Comment by tomp
3 days ago
No, the parent is wrong.
Checking a token is the same as generating it.
The benefit however is in the next (third) token. After generating tokens 1 and 2 (in one turn), you start generating token 3 (and 4). You also get the “real” prediction for token 2. If the “real” prediction matches the MTP (Multi-Token Prediction) from previous turn, you have just generated 3 correct tokens (and another speculative). If not, you’ve now corrected token 2, but token 3 is wrong (it follows the wrong token 2) so you need ti generate it again.
To clarify, I should have stated: "Instead of generating tokens one at a time, you generate the second one as well WITH MTP, and then use speculative decoding on that second token (instead of having the second token be produced by a draft model like Qwen 0.6b). If the FIRST MTP token is checked and is correct, then the second token gets generated MUCH faster."

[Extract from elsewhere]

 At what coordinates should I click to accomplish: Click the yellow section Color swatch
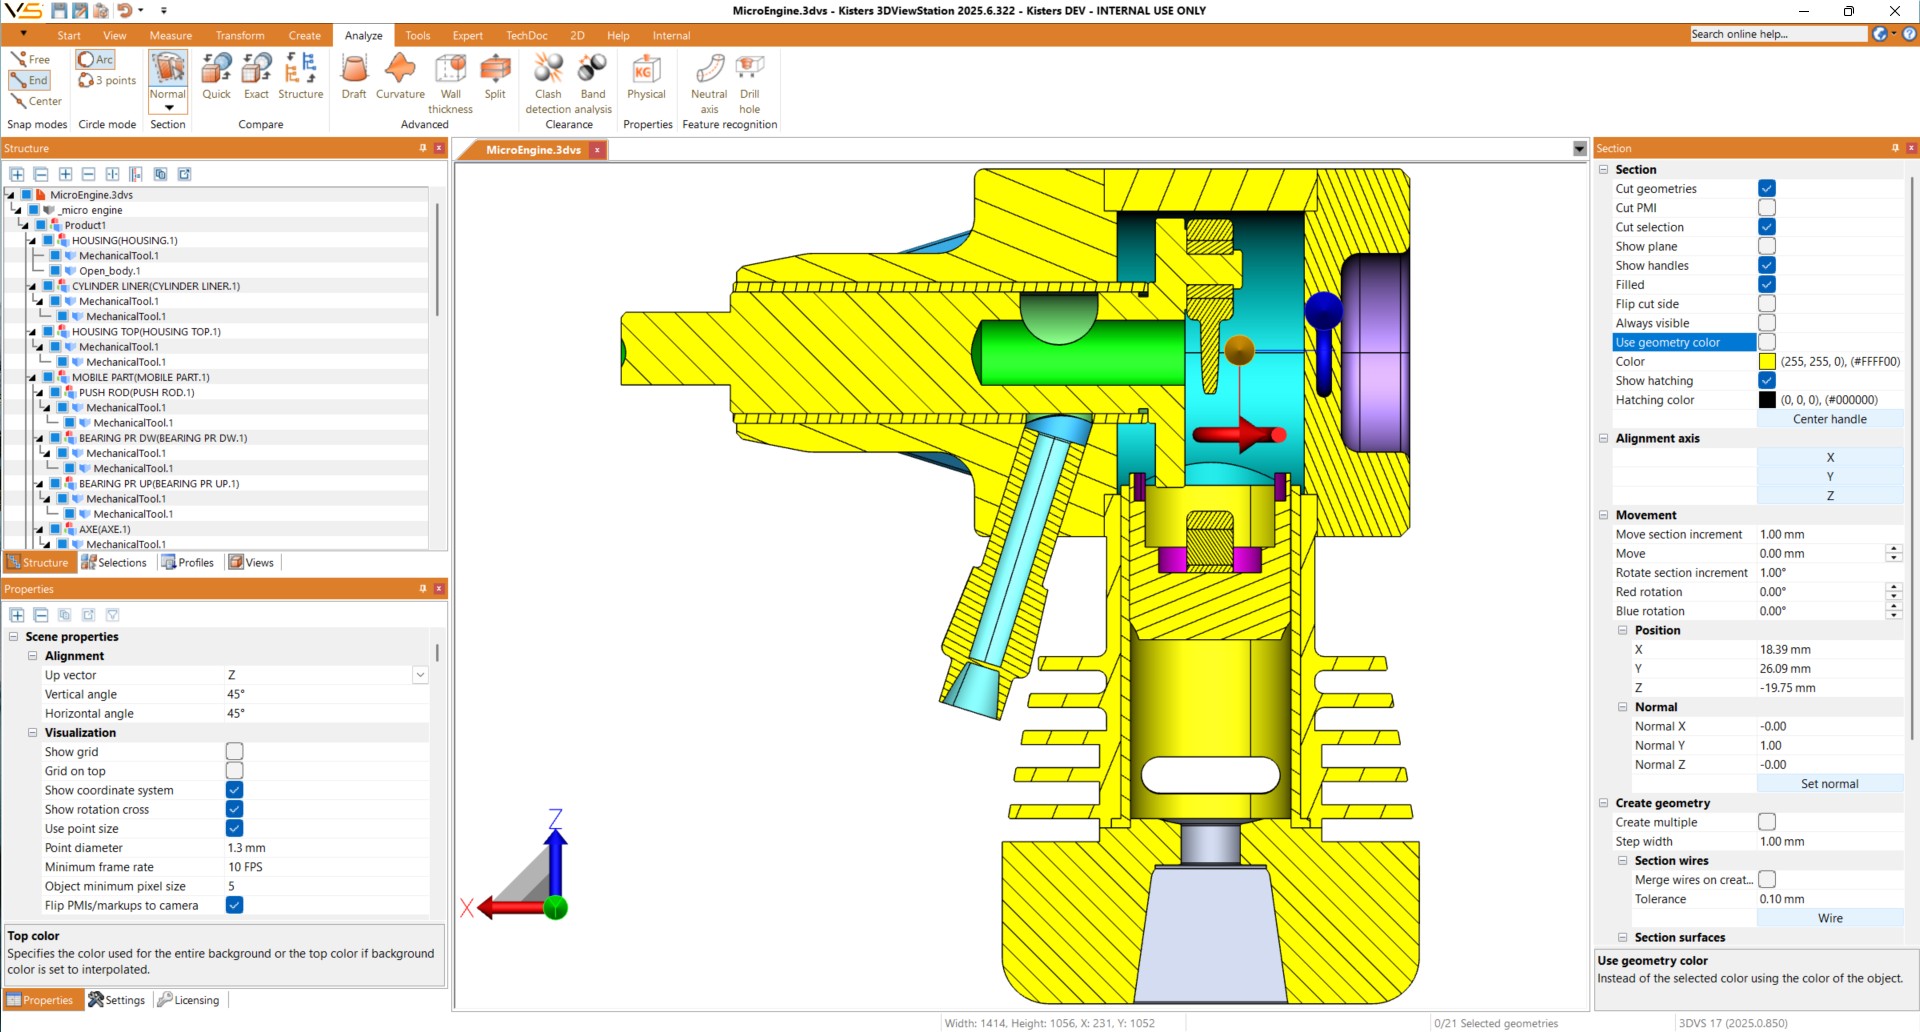pos(1767,362)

Thanks for the clarification. Your comment made me connect the similarity (in spirit) of Speculative Decoding to Speculative Execution [1] in CPUs. Very cool and clever optimization strategy for LLMs, IMHO.
[1] https://en.wikipedia.org/wiki/Speculative_execution
Does it work to predict tokens 3 and 4 (or 5, 6) in the same way? I wonder how extreme the hit rate drop-off is.